Keeping schools safe, rumors controlled
With the recent Sandy Hook tragedy fresh on American minds, rumors have begun to circulate throughout the countryFollowing the event in Connecticut last Friday, rumors of upcoming violence at schools throughout the region were viral on social media this past week.
“There has been a heightened level of discussions among students, especially on Facebook, about some kind of violence possibly happening on Friday,” said Crook County High School Principal Rocky Miner and Crook County Middle School Principal Stacy Smith on Wednesday in a letter to parents, students, and community members — ironically also on Facebook and the school district website.
With the availability of social media, such as Twitter, Facebook, YouTube, and Pinterest (just a few among an increasing amount), discussions that result in rumors are more prevalent than ever. Prineville Police Chief Eric Bush stated that after every shooting crisis over the past 15 years, rumors have increased about other possible shootings.
The difference in this incident is that the rumors spread like wildfire, using the platform of social media.
There was also concern about a scheduled Active Shooter training that was to occur on Wednesday at CCHS. Miner said it was already scheduled more than a month ago, and he decided that with the recent Connecticut incident, it would be good to go ahead with the training.
“We have already taught ,in our Connections Class with all our students, a lockdown drill lesson and a lockdown drill practice,” noted Miner. “We have already had one of those this year and we will have another one later in the year. All of the schools have done that.”
Crook County High School Assistant Principal Michelle Jonas attended a Safe School Alliance meeting this week, which included all the tri-county school resource officers, communications personnel, and school administration throughout the region.
“They are saying that across the state, people are experiencing the same types of rumors,” noted Jonas.
Miner, Crook County Sheriff Jim Hensley, and Bush all said that they are investigating every rumor that is brought to their attention. Miner said that he has had School Resource Officer Jeff Coffman follow up on rumors since yesterday, and each one has turned out to be just that — a rumor.
“As always, we have investigated these rumors and have found no credible evidence of any threats, but always look into new information as it presents itself,” responded Bush on Wednesday.
Miner explained that the rumors don’t just pertain to the Crook County School District.
“We’ve heard about it happening in Bend, and my understanding it was pretty rampant last week with The Bend School District. The first that we heard any of those rumors here was yesterday. Every rumor that we found out about, we worked with our student resource officer Jeff Coffman. Jeff investigated each one, and every one that he investigated right down to the very end was all rumors. We will continue to investigate rumors and we will continue to work with Prineville Police Department.”
Miner went on to say that there are many factors that are present right now, and many things that are in the front of people’s minds as they approach the holiday season.
“First we have the very sad and extreme violence that occurred in Sandy Hook Elementary School in Connecticut last week,” indicated Miner and Smith. “Our students have been hearing about this and watching it on TV every day since this tragedy occurred.
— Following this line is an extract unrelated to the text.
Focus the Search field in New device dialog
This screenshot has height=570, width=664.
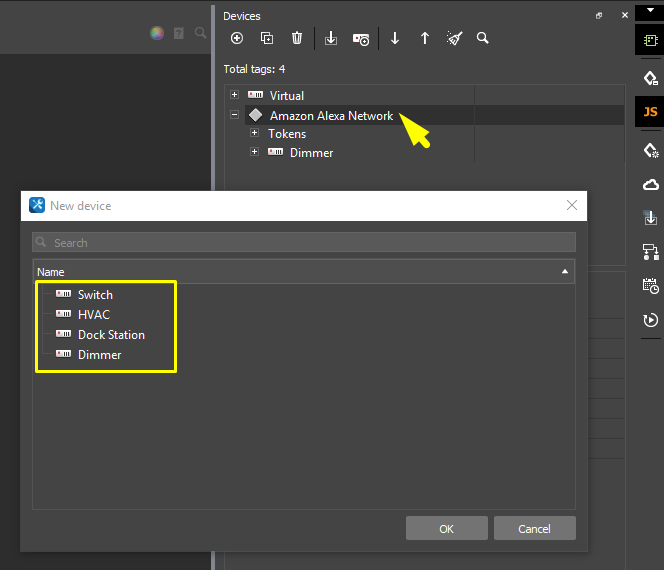click(304, 243)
All of us are having to work through this senseless and sad act.”
He added that the conversations that are happening based on the end of the Mayan Calendar on Friday, Dec. 21, along with the school shooting from last week, have created a higher level of anxiety and conversations among students.
“There are rumors and things going around, but we have to look into all of them and we are going to. We have to take every precaution that we can,” said Hensley. “This is a topic of discussion around this entire country.”
Miner and Smith emphasized in their letter that all of the schools in Crook County take school safety as a top priority.
“We have all taught lessons on the topic and practiced lockdown drills this year,” they indicated. “This also reminds us of the importance of building positive relationships and having open dialogue with our students. As parents and teachers it is vital that we continue to have these discussions with our students.”